• [Task to carry out] Return precisely the opening lines of the listing below, ending with the line that contains "serviceenquiries@peck.co.uk (77, 1336)".

• [Records for processing]
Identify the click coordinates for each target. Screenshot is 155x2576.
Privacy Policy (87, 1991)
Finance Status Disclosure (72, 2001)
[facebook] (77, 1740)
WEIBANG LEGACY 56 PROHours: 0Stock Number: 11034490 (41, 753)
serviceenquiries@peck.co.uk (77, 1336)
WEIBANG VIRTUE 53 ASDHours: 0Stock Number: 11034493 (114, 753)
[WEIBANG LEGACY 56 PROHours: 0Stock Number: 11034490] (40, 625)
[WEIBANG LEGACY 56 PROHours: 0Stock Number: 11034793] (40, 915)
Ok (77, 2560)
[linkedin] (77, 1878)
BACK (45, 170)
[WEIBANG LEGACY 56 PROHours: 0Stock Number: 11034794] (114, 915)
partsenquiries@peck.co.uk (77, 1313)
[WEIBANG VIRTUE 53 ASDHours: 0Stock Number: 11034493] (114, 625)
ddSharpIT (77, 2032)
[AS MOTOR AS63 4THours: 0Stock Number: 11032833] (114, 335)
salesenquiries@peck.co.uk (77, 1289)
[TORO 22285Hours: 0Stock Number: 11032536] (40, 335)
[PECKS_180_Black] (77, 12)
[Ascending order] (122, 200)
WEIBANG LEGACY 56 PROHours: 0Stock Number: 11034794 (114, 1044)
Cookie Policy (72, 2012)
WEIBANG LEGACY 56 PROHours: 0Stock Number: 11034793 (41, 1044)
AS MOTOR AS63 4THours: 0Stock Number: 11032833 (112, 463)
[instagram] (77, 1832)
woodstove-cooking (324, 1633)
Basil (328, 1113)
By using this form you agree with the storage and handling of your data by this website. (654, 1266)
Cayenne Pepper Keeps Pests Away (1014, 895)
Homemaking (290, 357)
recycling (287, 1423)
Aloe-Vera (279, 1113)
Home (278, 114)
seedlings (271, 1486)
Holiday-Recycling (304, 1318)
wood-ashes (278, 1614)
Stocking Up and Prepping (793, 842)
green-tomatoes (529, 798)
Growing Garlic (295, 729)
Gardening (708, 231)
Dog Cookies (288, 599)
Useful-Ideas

• [Written response]
Identify the click coordinates for each target. Screenshot is 155x2576.
Privacy Policy (87, 1991)
Finance Status Disclosure (72, 2001)
[facebook] (77, 1740)
WEIBANG LEGACY 56 PROHours: 0Stock Number: 11034490 (41, 753)
serviceenquiries@peck.co.uk (77, 1336)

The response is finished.